---- EXTRACTED ENTRIES

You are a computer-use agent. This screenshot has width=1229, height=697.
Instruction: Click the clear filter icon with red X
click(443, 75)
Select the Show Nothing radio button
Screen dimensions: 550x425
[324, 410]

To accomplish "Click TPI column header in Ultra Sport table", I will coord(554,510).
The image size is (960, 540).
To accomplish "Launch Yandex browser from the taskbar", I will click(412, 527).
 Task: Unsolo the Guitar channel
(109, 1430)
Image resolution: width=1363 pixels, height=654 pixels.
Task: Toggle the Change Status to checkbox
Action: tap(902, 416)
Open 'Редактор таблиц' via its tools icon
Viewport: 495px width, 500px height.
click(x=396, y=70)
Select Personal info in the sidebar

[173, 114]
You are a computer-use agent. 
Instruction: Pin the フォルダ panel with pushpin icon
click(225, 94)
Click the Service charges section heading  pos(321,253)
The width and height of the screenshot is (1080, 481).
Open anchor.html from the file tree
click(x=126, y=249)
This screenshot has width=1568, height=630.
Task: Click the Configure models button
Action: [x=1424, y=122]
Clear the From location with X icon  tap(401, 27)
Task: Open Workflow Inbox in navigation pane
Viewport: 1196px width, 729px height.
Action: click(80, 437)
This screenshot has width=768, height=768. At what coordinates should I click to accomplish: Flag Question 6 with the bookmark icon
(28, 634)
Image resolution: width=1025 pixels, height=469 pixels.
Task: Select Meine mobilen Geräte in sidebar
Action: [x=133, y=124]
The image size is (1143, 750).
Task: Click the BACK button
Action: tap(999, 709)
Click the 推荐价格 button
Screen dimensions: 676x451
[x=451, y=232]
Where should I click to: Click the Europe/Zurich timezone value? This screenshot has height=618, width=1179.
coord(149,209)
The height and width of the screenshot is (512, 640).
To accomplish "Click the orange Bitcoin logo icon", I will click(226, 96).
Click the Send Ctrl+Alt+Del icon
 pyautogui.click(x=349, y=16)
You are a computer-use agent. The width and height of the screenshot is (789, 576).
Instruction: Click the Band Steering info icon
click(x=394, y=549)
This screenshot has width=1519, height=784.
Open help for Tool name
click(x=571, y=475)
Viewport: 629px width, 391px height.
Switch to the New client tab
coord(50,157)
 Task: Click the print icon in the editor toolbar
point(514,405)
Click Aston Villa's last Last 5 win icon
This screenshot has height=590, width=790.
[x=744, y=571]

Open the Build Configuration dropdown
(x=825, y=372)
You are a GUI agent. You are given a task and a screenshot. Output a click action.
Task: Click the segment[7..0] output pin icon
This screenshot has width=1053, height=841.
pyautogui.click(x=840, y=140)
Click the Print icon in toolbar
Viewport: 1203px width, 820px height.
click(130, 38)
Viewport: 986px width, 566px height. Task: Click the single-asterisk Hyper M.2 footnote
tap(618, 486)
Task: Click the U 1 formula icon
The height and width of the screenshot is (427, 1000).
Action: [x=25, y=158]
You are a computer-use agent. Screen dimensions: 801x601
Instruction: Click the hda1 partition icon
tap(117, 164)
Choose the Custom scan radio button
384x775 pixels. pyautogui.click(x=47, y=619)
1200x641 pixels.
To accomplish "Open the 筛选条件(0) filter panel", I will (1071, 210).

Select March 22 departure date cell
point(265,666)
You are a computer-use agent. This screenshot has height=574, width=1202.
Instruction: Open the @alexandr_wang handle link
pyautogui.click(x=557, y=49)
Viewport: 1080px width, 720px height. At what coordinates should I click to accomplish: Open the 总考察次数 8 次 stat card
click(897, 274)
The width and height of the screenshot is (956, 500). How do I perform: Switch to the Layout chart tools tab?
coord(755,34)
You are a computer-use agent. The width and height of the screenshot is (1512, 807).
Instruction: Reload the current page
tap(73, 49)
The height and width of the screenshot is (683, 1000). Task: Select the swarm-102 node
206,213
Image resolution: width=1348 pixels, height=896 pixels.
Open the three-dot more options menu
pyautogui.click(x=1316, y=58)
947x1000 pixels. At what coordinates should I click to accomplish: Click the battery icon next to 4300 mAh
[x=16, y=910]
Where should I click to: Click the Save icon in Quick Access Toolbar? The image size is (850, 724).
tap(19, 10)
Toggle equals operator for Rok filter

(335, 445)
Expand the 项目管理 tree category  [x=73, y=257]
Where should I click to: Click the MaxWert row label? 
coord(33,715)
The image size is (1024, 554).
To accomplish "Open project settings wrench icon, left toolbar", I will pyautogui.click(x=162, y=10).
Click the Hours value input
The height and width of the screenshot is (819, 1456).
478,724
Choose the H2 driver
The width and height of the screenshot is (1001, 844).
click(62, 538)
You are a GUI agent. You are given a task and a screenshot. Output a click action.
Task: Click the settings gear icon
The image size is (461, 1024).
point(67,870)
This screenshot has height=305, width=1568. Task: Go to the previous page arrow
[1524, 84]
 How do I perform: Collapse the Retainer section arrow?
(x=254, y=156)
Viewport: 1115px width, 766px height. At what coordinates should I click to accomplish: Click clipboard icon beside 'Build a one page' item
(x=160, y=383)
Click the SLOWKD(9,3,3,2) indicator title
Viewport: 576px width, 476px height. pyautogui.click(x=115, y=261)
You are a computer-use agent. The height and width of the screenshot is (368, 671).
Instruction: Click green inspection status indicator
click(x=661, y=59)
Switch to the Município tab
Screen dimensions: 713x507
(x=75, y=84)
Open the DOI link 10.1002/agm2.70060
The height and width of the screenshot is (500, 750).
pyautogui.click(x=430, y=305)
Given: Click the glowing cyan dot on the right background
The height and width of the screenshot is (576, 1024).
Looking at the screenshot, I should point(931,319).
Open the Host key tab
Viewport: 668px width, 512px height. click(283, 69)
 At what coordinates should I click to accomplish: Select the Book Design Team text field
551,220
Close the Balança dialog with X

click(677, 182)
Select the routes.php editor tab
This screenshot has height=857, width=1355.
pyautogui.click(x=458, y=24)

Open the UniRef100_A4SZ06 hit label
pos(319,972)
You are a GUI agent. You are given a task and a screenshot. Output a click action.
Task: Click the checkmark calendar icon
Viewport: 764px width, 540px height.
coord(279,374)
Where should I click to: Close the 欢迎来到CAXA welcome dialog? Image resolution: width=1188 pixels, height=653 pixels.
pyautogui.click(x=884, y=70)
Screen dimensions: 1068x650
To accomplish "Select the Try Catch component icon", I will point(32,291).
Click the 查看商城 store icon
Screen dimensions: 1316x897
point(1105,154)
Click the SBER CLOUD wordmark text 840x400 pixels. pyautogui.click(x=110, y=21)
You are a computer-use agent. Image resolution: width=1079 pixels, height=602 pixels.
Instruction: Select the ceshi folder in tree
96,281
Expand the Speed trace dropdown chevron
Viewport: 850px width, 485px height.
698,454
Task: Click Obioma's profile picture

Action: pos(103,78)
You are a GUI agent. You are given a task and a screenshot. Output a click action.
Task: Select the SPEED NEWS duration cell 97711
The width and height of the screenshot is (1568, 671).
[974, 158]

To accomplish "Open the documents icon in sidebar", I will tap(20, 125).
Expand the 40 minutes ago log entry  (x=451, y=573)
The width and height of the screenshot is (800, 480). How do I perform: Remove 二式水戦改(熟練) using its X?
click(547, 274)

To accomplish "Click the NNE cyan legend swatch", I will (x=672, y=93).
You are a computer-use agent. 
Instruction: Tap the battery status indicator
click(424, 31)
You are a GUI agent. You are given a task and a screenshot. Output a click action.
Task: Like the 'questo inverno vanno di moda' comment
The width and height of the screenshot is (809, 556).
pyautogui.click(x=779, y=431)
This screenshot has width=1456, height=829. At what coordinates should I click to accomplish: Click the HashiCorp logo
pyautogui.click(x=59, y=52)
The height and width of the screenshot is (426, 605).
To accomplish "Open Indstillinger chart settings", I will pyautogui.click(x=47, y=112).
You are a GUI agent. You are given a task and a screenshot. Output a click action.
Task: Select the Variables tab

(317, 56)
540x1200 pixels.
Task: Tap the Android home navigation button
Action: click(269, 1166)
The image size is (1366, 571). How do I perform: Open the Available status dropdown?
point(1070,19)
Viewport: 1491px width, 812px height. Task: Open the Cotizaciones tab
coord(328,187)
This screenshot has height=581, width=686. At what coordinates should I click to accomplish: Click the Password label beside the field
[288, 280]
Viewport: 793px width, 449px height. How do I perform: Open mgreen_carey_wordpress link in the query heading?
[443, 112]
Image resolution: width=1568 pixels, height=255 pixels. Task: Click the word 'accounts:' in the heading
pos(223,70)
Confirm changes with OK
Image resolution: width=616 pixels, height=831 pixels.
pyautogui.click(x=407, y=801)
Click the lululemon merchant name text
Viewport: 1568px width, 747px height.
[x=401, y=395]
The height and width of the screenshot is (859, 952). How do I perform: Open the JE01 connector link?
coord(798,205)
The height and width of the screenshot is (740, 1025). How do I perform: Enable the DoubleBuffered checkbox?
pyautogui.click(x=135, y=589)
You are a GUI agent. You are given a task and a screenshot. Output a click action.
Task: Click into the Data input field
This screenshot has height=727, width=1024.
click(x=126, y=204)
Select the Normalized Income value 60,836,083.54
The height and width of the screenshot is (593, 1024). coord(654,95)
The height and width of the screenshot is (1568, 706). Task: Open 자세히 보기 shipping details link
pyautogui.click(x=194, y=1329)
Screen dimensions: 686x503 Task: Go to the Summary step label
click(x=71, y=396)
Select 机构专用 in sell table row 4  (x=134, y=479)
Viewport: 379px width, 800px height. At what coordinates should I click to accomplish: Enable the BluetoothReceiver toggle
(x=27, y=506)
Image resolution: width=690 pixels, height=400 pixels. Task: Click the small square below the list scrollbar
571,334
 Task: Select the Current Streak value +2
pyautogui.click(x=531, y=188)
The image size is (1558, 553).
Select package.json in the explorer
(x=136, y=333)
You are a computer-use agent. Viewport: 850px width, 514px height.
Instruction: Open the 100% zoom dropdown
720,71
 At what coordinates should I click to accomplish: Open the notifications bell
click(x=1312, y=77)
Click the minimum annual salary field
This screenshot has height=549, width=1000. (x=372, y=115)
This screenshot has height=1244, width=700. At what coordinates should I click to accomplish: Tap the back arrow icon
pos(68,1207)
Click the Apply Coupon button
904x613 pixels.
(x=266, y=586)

--------

• **WORK INSTRUCTIONS**
In the records above, each line with the string "Expand" should be copied.

• **ANSWER BOX**
Expand the 项目管理 tree category  [x=73, y=257]
Expand the Speed trace dropdown chevron
Expand the 40 minutes ago log entry  (x=451, y=573)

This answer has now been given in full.